Task objective: Report all lines below with the word "screenshot".

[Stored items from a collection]
--*--

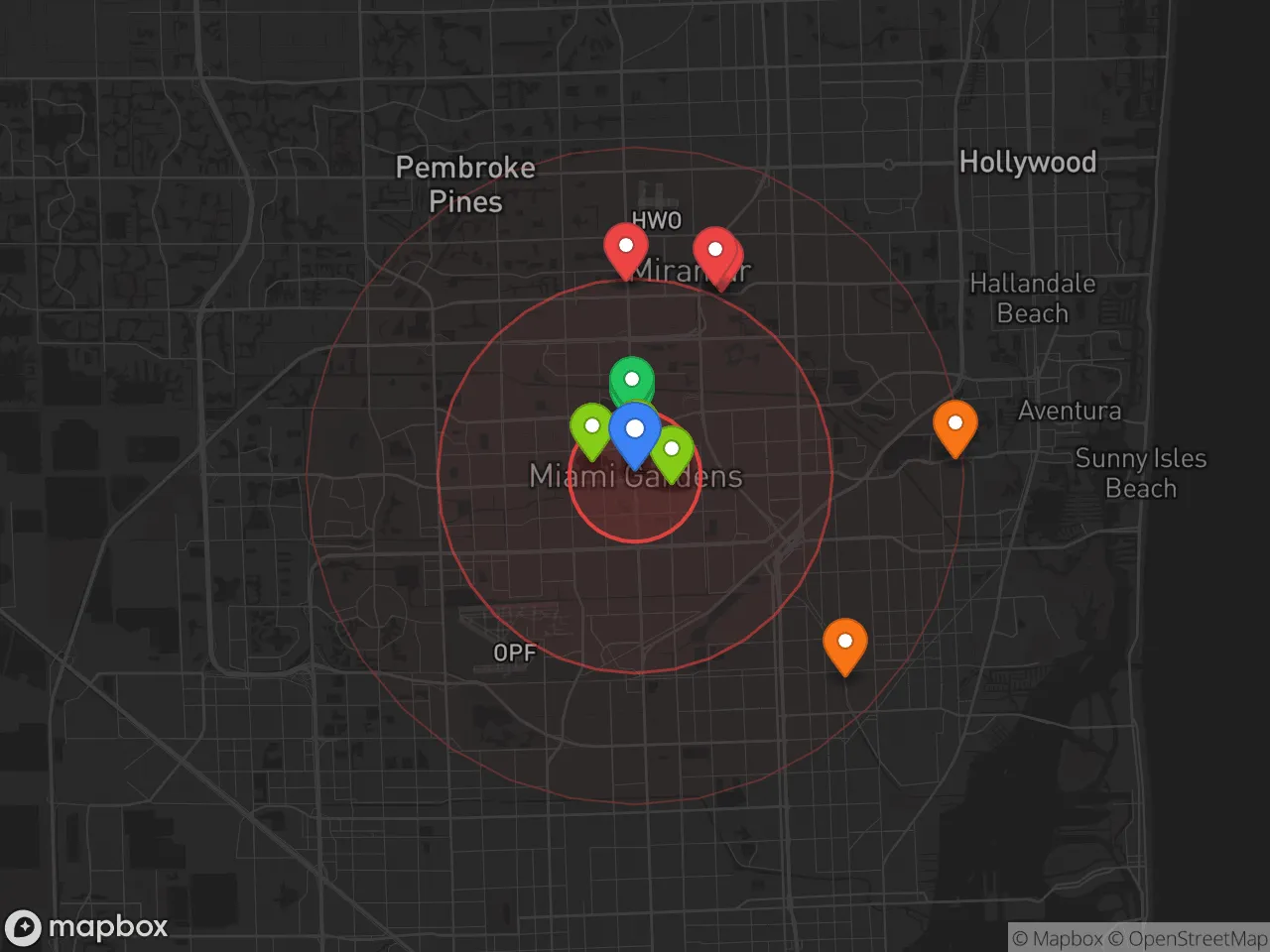Select the southernmost orange map pin

[x=845, y=644]
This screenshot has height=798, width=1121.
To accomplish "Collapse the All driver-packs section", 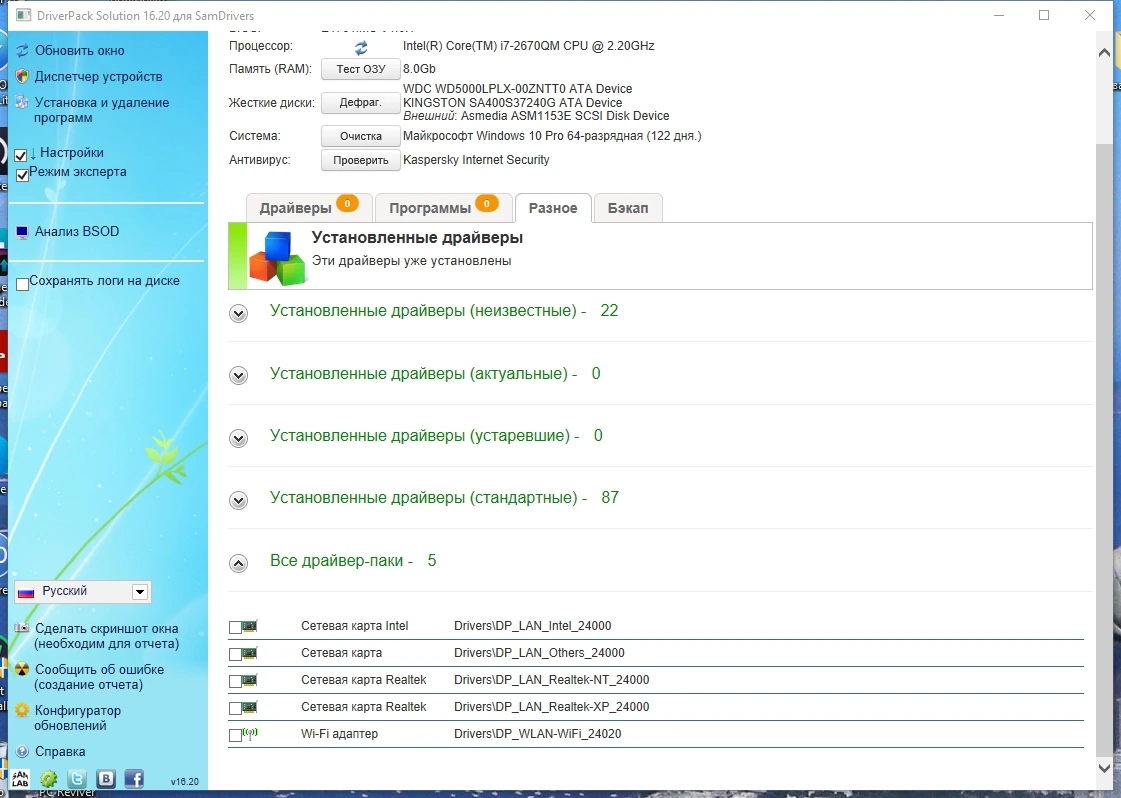I will coord(238,563).
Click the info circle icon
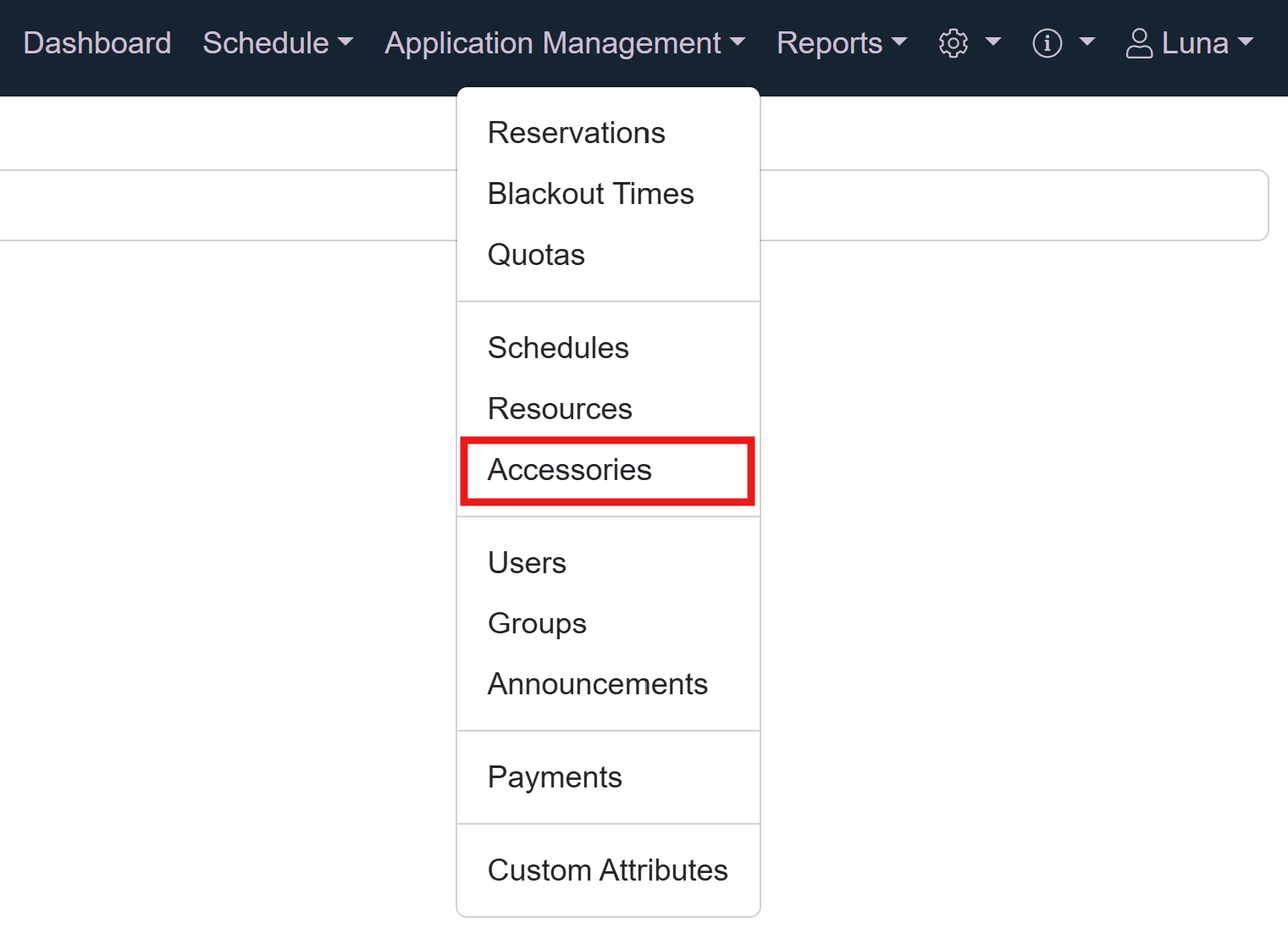The image size is (1288, 939). coord(1047,43)
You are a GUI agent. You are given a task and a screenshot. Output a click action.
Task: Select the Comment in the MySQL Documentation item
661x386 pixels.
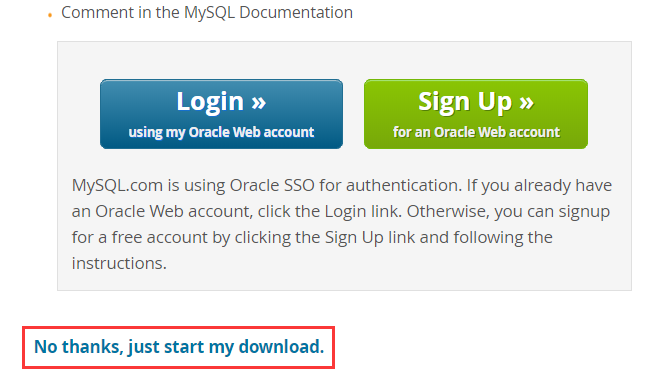coord(207,13)
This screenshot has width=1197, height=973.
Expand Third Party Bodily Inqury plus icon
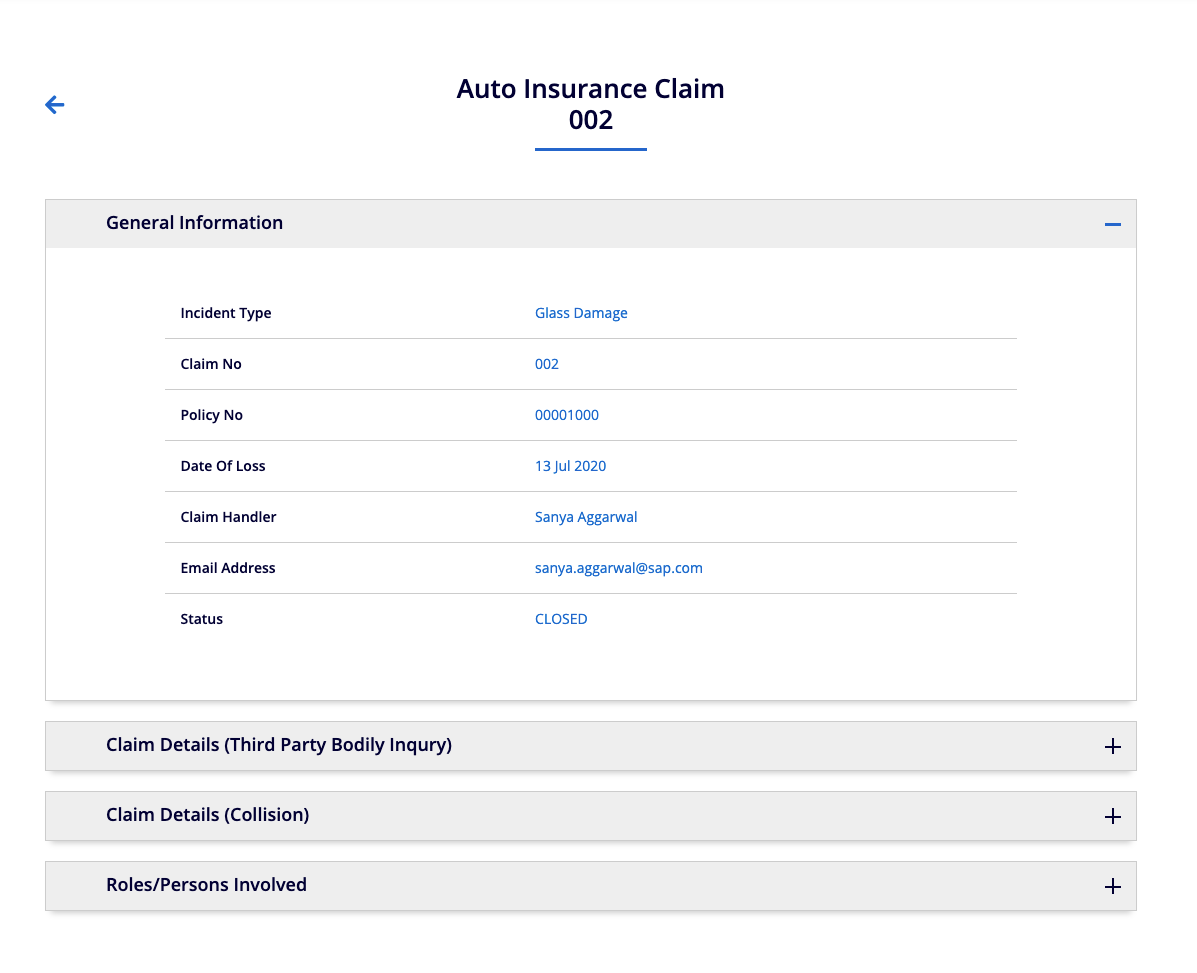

--*--

Answer to the problem:
This screenshot has height=798, width=1121.
You are a GUI agent. You are given a task and a screenshot. Output a click action.
This screenshot has width=1197, height=973.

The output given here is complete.